When you sit down with Jehni Robinson, you can easily leave all the titles and degrees at the door. Her calm, reassuring demeanor makes your voice feel welcomed — like you’re part of something important.
Robinson — chair of the Department of Family Medicine and associate dean of Primary Care at the Keck School of Medicine of USC — is accomplished on her own. But once you hear her story, you understand why social justice is such a large part of why she is a leader, passionate about family medicine with a focus on caring for all patients and communities.

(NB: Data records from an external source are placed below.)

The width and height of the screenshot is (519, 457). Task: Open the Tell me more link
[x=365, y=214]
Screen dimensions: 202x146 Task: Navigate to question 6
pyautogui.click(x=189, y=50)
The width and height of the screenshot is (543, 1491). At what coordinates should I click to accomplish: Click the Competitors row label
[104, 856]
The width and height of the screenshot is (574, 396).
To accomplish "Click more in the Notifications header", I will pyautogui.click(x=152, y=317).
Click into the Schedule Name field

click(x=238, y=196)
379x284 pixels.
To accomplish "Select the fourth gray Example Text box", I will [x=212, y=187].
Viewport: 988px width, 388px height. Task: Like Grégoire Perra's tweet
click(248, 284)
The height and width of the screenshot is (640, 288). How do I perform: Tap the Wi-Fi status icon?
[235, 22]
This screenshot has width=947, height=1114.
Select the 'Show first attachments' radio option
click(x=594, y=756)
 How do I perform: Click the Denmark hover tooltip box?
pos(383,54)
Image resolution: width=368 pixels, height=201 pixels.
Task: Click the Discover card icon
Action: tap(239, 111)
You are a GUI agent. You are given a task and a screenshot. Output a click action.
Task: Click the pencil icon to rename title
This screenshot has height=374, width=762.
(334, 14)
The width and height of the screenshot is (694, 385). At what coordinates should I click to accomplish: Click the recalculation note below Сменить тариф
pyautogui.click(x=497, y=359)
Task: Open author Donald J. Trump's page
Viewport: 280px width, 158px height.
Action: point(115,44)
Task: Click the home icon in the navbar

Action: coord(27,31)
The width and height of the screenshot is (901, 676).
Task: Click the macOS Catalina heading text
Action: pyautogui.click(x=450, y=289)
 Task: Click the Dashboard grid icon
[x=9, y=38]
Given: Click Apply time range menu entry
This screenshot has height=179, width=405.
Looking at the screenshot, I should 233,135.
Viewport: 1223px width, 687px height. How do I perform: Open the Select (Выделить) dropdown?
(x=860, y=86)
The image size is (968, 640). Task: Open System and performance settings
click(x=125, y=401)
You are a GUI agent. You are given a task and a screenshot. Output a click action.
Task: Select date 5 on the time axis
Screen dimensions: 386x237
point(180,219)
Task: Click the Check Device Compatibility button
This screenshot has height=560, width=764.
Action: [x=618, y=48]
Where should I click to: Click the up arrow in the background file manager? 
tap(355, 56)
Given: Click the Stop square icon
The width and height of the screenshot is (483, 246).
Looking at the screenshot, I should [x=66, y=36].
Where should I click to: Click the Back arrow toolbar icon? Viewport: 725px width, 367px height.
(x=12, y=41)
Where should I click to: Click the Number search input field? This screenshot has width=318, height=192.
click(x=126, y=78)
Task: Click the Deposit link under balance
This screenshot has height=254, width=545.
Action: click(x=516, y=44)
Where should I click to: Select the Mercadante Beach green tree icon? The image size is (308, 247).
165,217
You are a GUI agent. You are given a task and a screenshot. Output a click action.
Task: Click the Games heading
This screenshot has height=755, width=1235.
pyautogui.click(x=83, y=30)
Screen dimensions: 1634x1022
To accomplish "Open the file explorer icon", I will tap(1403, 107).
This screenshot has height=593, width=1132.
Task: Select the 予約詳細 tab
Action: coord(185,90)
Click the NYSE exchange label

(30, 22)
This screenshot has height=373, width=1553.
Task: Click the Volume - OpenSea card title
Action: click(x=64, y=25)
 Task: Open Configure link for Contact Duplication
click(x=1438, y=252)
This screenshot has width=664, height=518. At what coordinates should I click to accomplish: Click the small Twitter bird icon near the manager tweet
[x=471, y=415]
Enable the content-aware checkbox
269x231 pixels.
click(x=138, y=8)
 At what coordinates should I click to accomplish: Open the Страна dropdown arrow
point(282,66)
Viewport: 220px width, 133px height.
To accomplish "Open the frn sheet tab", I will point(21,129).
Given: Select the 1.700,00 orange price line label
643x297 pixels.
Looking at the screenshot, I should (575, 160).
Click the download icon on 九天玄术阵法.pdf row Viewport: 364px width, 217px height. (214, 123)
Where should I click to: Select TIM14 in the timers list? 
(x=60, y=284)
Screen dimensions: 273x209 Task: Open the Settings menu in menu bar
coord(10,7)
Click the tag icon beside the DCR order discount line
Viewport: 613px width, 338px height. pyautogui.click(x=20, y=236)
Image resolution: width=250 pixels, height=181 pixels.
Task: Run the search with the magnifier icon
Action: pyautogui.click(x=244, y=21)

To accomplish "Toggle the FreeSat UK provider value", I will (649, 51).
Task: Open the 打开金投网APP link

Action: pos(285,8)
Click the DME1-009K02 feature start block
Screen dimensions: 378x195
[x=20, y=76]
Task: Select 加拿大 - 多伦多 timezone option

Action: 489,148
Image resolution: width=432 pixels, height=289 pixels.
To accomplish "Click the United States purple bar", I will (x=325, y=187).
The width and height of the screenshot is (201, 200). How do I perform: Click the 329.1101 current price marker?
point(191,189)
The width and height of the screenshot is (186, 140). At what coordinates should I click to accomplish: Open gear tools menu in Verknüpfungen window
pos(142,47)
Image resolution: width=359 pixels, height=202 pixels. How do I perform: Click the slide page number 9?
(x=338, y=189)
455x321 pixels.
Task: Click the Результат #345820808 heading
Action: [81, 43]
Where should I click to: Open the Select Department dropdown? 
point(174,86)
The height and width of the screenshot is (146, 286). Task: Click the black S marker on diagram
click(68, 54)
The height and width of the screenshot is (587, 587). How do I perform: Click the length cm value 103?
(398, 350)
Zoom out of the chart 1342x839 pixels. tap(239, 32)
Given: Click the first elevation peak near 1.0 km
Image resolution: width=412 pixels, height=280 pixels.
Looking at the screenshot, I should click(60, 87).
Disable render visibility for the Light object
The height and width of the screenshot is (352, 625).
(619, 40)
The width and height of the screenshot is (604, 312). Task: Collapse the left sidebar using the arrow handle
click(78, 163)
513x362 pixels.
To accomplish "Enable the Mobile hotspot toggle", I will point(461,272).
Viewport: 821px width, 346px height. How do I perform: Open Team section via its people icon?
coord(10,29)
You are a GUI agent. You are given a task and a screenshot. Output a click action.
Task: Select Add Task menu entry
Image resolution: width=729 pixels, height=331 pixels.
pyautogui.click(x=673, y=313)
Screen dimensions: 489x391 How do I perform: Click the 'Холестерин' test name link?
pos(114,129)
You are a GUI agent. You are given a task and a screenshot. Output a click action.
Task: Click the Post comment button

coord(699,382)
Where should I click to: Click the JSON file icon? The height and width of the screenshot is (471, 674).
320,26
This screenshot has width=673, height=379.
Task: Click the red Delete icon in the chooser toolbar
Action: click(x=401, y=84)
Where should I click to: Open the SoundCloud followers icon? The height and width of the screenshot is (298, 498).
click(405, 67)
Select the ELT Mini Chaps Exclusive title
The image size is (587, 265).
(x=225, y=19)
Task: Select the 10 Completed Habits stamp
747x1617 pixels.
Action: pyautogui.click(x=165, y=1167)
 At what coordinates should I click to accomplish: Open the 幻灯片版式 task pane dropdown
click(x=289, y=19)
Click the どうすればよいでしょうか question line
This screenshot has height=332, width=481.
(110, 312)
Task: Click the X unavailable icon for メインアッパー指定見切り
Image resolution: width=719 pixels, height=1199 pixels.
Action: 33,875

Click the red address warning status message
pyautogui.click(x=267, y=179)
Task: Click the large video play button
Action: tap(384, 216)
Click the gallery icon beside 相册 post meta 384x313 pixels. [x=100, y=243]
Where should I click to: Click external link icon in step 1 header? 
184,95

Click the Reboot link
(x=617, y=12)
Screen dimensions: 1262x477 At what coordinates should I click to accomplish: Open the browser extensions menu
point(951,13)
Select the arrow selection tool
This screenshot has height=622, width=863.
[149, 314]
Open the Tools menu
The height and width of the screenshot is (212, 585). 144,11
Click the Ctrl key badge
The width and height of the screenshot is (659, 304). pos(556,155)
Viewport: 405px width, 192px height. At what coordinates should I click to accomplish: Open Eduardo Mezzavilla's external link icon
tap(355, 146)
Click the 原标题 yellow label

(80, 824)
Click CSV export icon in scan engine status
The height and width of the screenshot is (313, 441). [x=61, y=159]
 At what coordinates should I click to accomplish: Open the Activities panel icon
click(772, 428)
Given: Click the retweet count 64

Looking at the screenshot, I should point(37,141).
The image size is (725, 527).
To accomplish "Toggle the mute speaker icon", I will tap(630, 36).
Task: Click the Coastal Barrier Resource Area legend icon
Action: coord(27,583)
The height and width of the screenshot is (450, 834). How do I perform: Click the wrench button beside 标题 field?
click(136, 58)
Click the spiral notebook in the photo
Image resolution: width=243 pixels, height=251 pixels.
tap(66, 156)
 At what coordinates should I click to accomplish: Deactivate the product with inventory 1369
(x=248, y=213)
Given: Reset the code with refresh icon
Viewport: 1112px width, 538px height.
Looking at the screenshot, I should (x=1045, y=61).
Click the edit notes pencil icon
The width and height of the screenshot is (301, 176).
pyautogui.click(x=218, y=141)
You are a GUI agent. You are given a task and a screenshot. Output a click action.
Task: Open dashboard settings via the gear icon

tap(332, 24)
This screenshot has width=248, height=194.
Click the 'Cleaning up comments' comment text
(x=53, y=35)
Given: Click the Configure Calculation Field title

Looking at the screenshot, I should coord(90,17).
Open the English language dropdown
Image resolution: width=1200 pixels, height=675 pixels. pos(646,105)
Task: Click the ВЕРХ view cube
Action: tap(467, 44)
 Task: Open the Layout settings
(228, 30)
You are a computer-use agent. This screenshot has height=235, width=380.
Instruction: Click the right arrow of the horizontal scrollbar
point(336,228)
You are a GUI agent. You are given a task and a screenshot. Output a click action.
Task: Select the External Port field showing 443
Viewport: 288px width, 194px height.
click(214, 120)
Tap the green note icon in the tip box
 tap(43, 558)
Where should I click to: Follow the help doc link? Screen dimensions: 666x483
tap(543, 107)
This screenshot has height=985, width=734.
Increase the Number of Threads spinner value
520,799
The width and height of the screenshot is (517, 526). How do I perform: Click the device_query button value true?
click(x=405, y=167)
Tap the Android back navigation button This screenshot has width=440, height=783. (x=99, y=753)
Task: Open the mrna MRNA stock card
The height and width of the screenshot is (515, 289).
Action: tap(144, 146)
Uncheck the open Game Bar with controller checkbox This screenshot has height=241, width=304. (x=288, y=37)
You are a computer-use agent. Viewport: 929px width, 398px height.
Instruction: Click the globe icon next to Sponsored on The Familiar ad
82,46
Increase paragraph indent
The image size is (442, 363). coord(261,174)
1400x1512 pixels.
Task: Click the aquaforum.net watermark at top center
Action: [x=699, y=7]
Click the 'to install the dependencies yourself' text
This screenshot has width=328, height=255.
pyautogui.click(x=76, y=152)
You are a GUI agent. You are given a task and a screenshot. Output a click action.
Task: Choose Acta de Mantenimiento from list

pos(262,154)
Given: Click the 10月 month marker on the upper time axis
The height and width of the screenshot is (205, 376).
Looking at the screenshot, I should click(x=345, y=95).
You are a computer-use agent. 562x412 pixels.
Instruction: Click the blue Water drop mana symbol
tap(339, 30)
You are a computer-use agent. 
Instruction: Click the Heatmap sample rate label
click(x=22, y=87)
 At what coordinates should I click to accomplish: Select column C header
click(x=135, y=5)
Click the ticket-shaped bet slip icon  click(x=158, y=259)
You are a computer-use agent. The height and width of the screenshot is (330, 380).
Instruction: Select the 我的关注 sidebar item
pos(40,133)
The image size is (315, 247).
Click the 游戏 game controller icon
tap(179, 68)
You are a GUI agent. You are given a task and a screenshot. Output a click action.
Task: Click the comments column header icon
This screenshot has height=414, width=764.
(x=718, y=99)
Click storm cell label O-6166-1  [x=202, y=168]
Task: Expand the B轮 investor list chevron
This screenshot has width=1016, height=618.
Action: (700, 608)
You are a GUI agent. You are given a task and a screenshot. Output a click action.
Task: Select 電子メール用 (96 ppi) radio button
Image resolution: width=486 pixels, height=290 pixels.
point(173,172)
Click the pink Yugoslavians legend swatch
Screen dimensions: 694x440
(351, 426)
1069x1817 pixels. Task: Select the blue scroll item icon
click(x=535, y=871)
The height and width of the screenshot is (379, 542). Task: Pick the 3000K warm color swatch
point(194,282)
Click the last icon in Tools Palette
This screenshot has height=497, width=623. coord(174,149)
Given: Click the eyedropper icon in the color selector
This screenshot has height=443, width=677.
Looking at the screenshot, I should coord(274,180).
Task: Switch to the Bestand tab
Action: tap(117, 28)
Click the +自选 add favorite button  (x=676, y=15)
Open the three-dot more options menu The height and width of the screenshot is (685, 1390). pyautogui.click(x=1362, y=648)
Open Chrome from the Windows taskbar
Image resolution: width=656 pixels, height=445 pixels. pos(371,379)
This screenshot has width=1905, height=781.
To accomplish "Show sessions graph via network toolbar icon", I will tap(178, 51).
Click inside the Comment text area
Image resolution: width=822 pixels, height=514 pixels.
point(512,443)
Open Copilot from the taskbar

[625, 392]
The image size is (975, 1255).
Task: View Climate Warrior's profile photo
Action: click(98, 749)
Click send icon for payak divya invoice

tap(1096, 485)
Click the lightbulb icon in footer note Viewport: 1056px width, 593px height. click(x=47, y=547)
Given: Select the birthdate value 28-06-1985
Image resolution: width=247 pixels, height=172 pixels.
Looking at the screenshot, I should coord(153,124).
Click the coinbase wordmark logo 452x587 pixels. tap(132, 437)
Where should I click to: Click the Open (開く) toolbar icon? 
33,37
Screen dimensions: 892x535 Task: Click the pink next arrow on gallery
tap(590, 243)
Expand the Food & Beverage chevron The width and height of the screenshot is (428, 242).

She was born in Atlanta three years after the decision in the Loving vs. Virginia case that struck down laws preventing interracial marriage in the United States. Her mother, a Swedish American, and her father, an African American, listed her race on her birth certificate as “human being.” Days after coming home, public health officials came to the family home needing to designate her mother as “white” and father as “negro” — so “they would know how to treat her in school,” Robinson said.
Growing up, other people were confused by Robinson’s identity. Living as a child of mixed race in Minneapolis, a predominantly white community was challenging.
“We are so used to putting people in boxes, and I did not clearly fit in people’s boxes, and as a result, I was very confusing to people,” Robinson said. “I didn’t really understand until later that people were struggling because we didn’t fit their stereotype of what a black person should look like. There was nothing wrong with how I looked. There was something wrong with the stereotypes that others placed on me.”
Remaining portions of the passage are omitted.